→ **AIM OF THE TASK**
Whenever the word "Select" turns up in a line of the data below, copy that line.

::::

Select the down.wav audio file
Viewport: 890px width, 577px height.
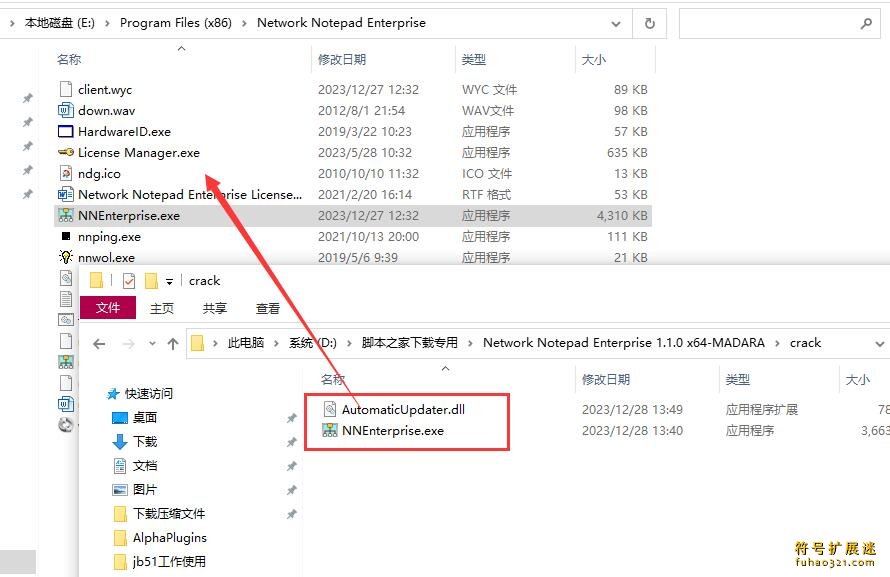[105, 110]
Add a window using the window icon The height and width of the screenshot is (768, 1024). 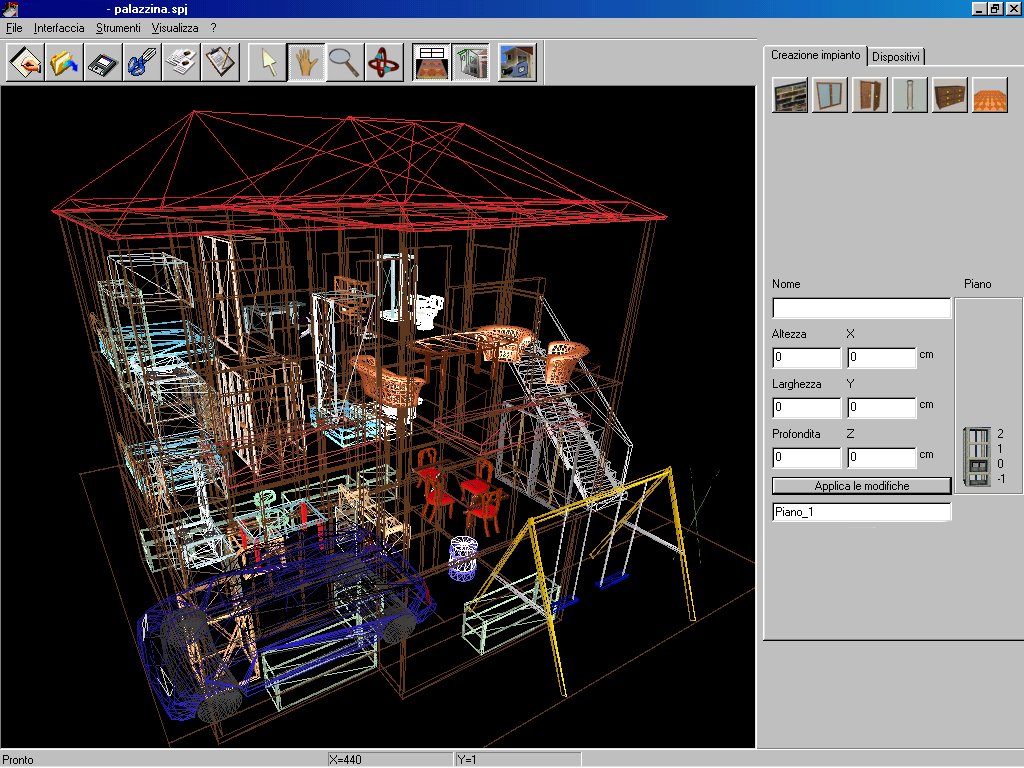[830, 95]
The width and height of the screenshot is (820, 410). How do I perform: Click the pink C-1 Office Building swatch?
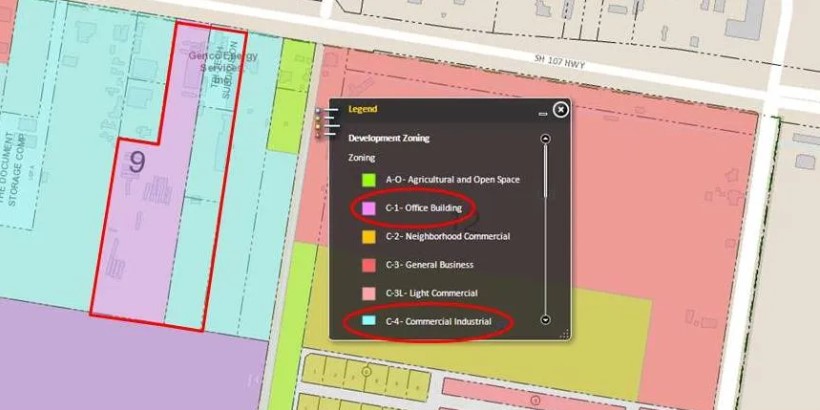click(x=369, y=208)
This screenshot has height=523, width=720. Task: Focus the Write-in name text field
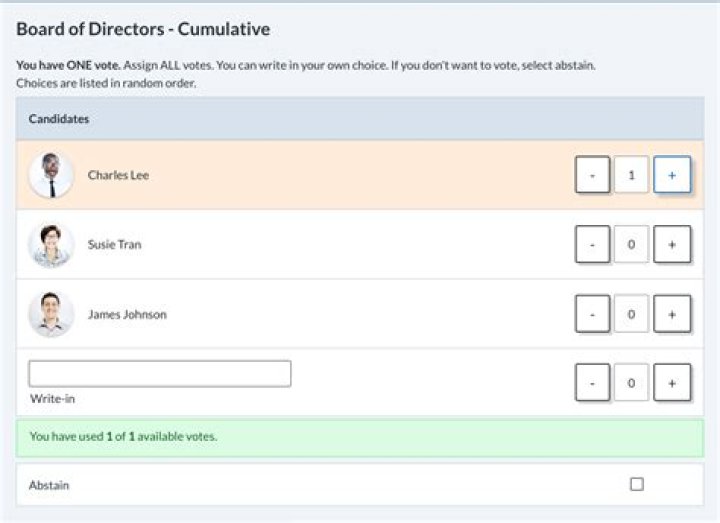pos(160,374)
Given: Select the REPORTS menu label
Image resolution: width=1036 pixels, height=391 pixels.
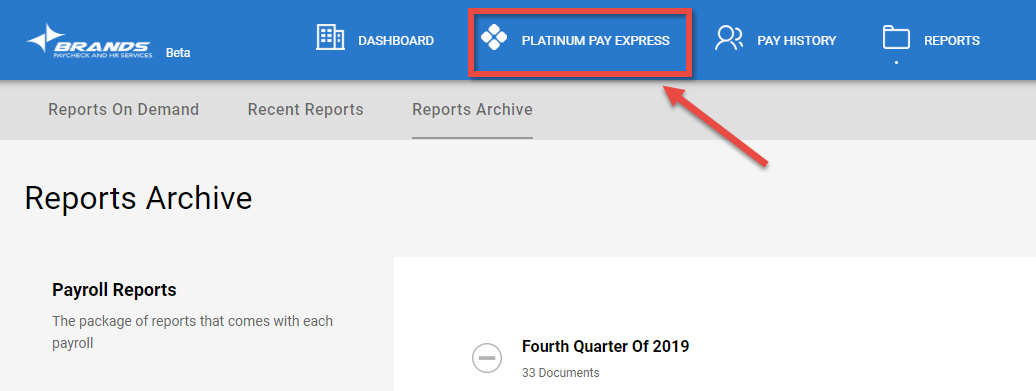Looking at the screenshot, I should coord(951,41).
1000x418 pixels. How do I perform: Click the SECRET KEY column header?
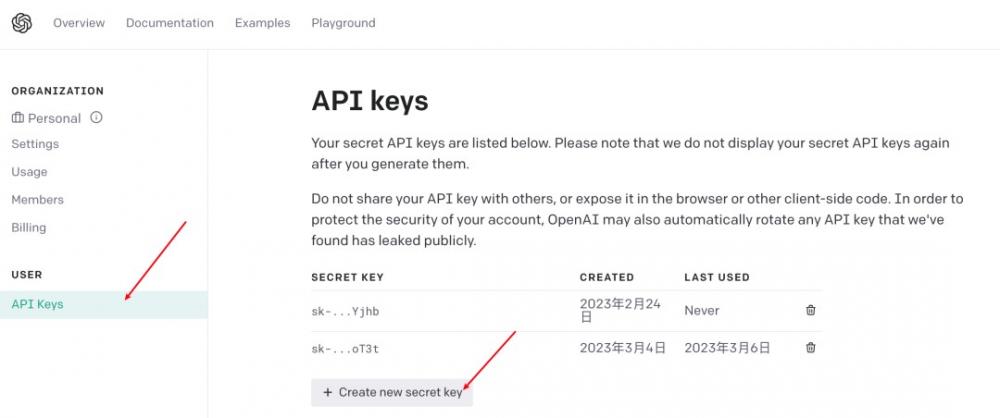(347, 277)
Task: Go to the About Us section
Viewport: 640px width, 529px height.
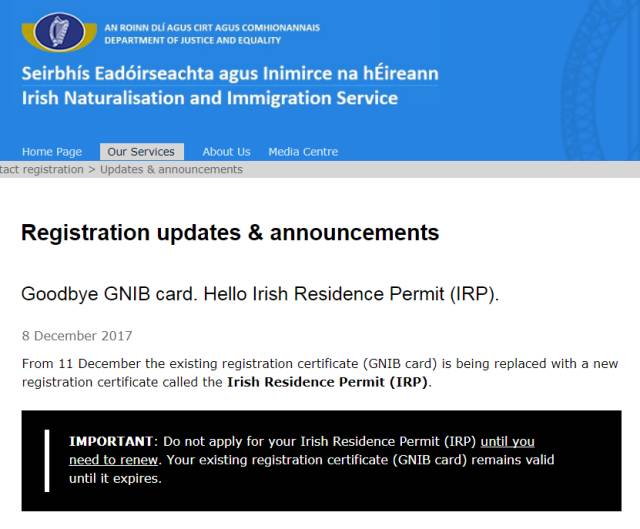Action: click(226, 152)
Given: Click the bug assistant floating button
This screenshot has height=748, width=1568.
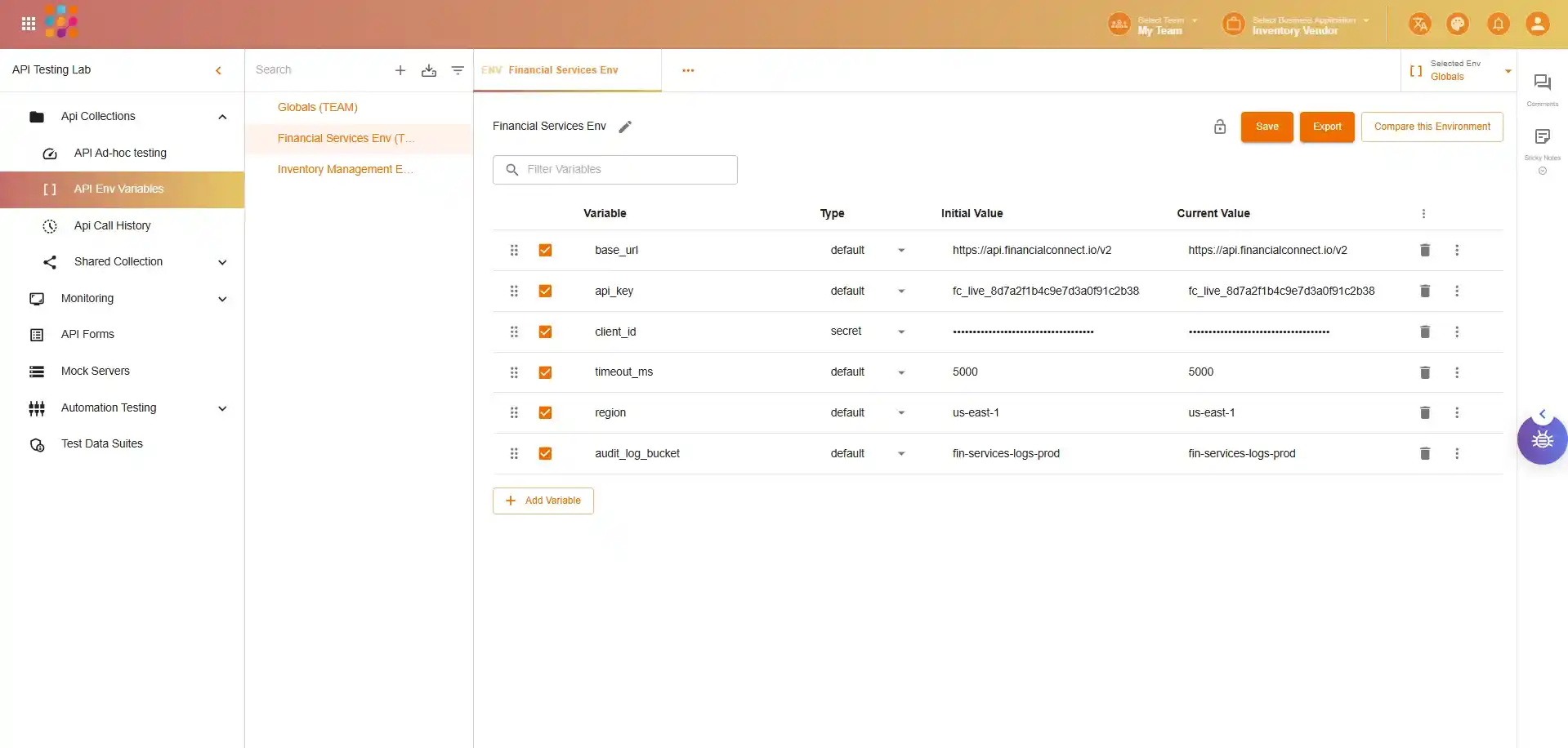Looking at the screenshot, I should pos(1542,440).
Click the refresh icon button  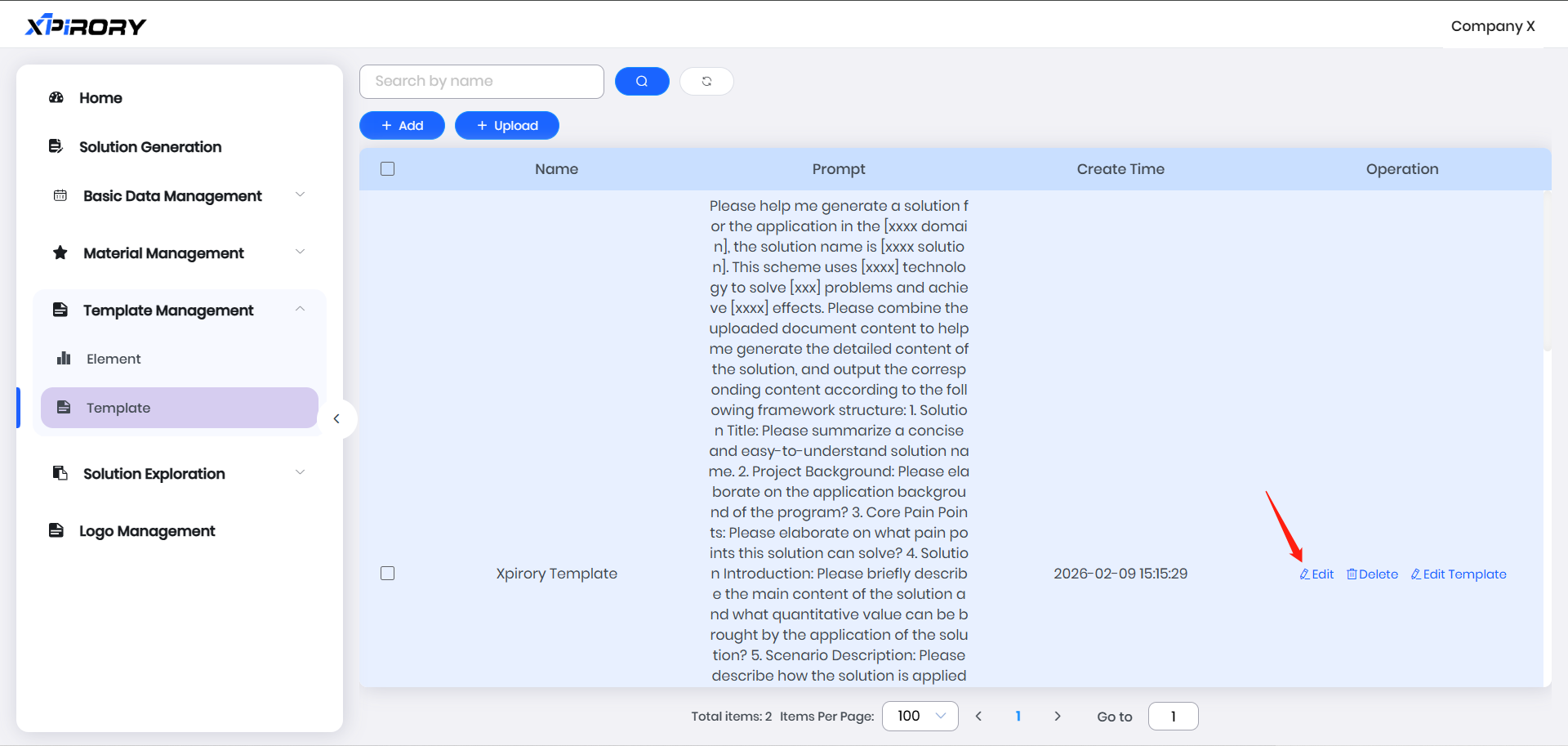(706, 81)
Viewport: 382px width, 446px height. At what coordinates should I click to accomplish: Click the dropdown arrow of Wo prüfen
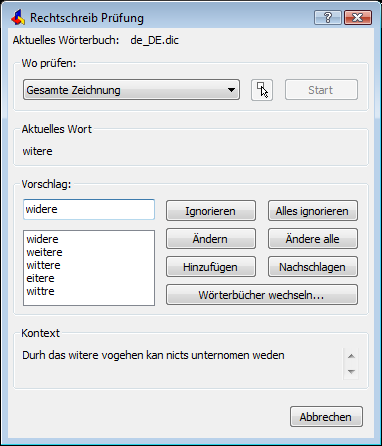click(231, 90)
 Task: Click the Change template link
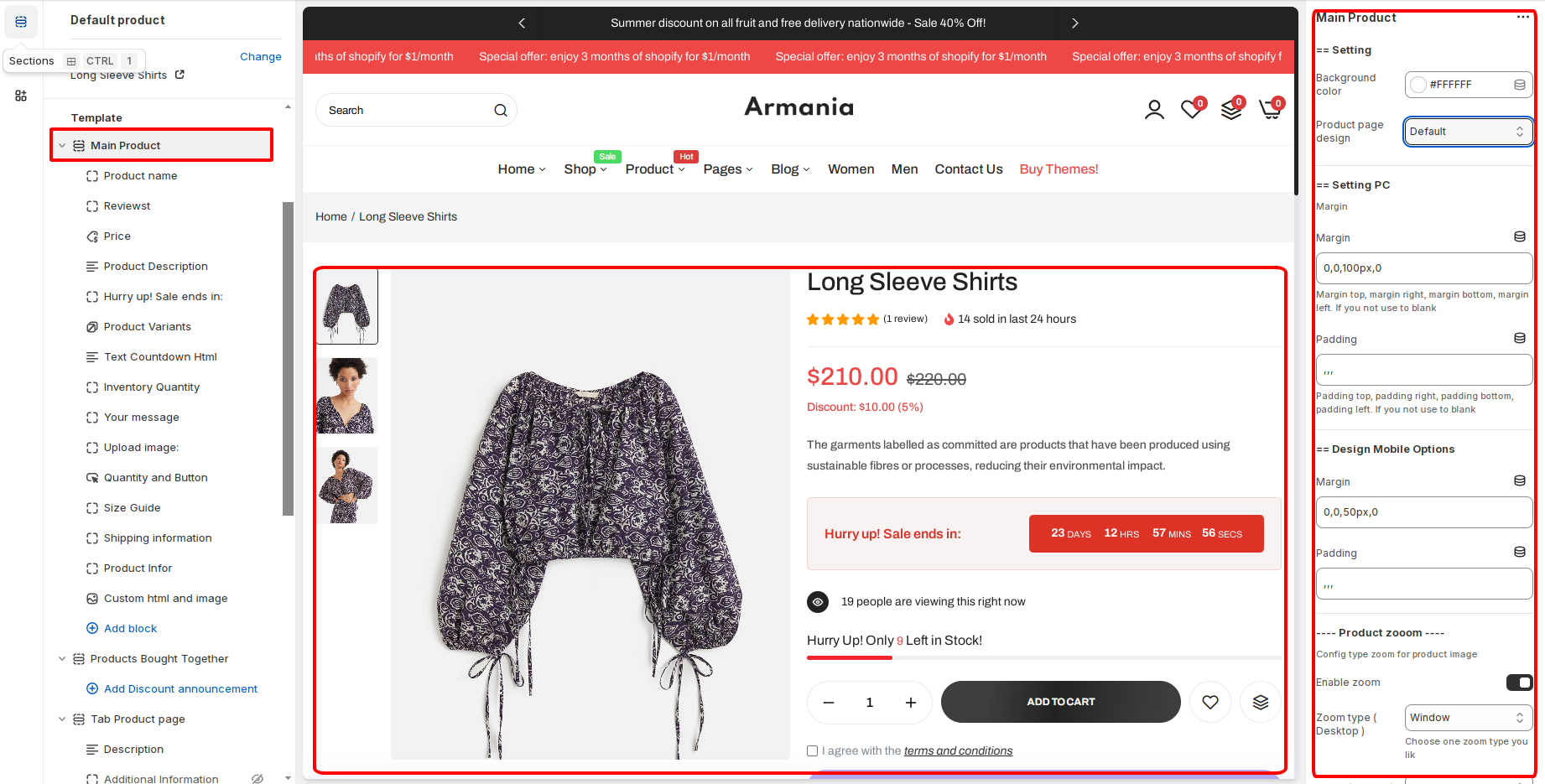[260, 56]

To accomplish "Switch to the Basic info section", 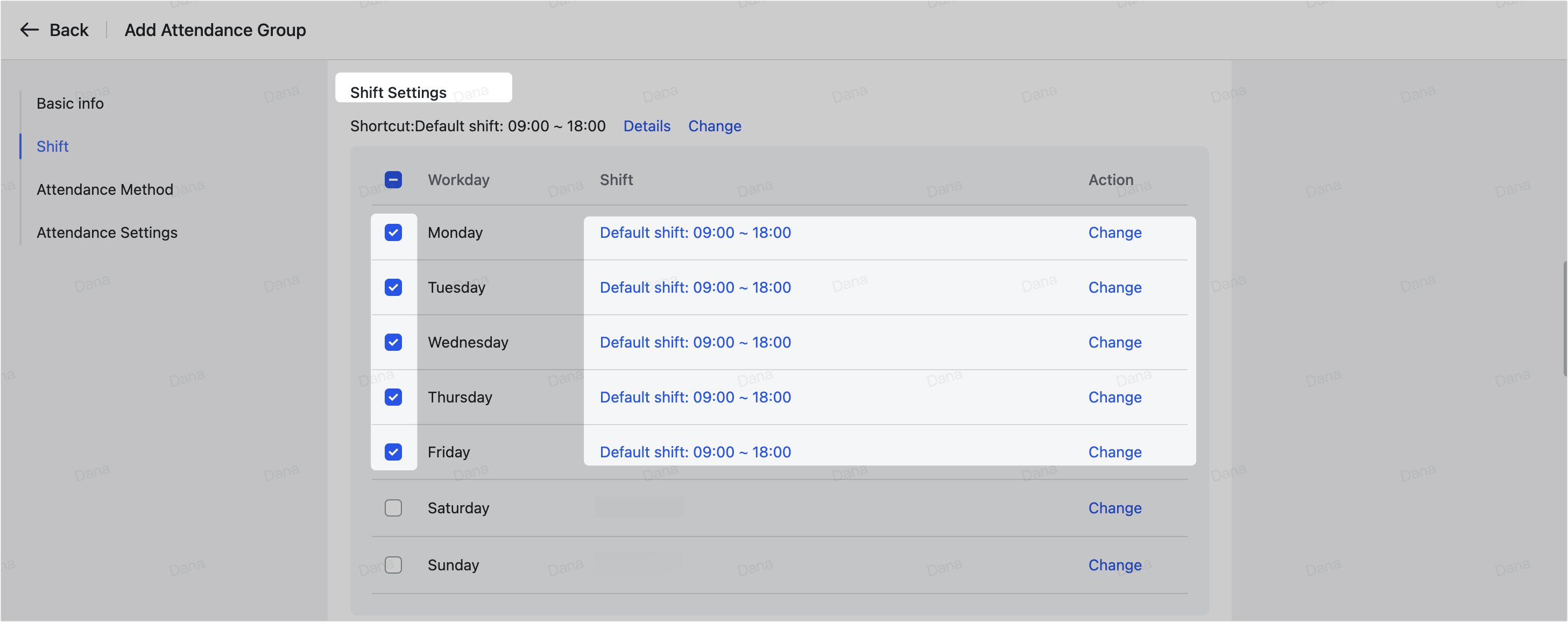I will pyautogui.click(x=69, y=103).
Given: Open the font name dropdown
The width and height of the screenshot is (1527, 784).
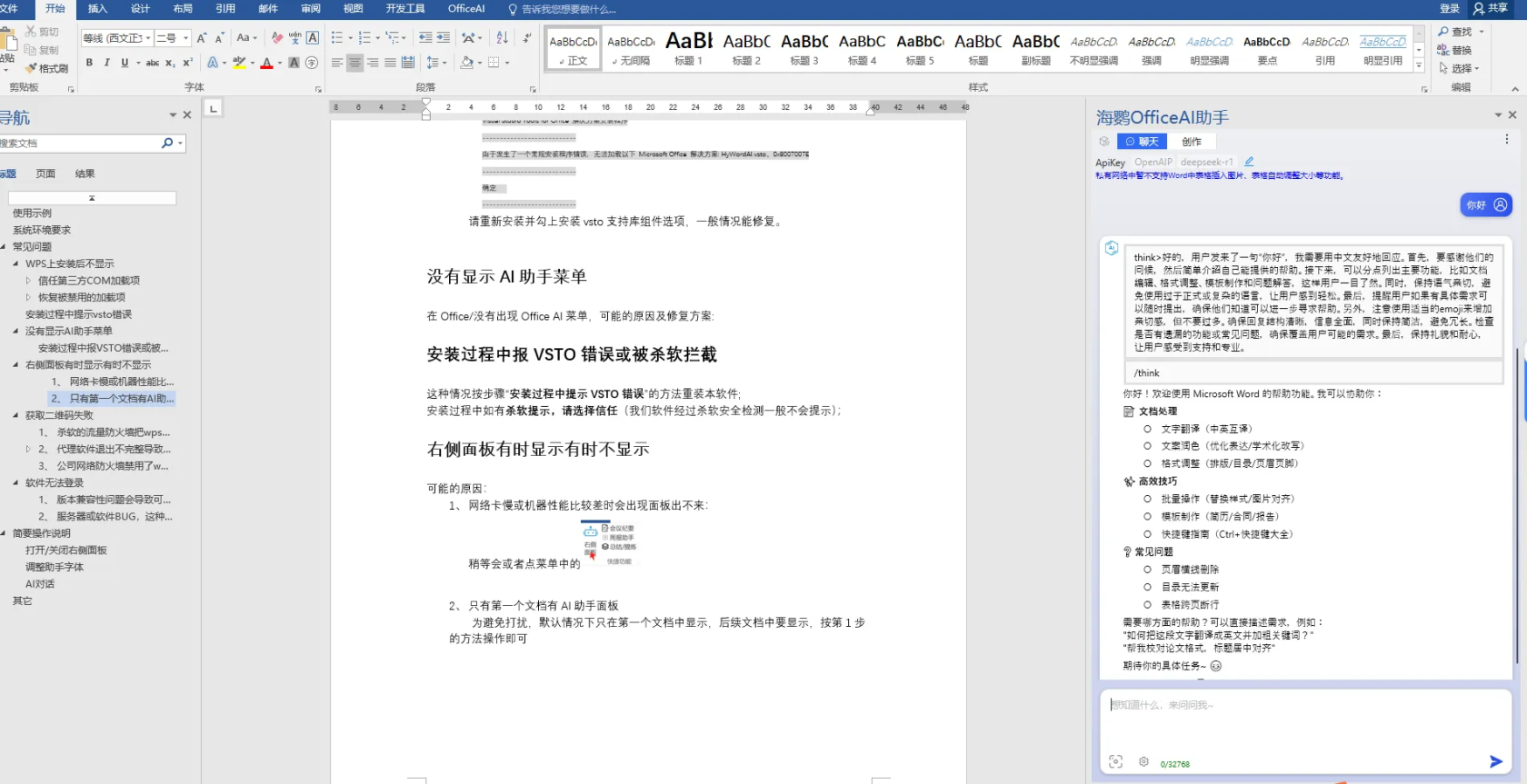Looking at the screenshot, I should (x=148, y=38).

::::

→ **SOLUTION TO THE EXERCISE**
Select the down.wav audio file
Given: Select the REPORTS menu label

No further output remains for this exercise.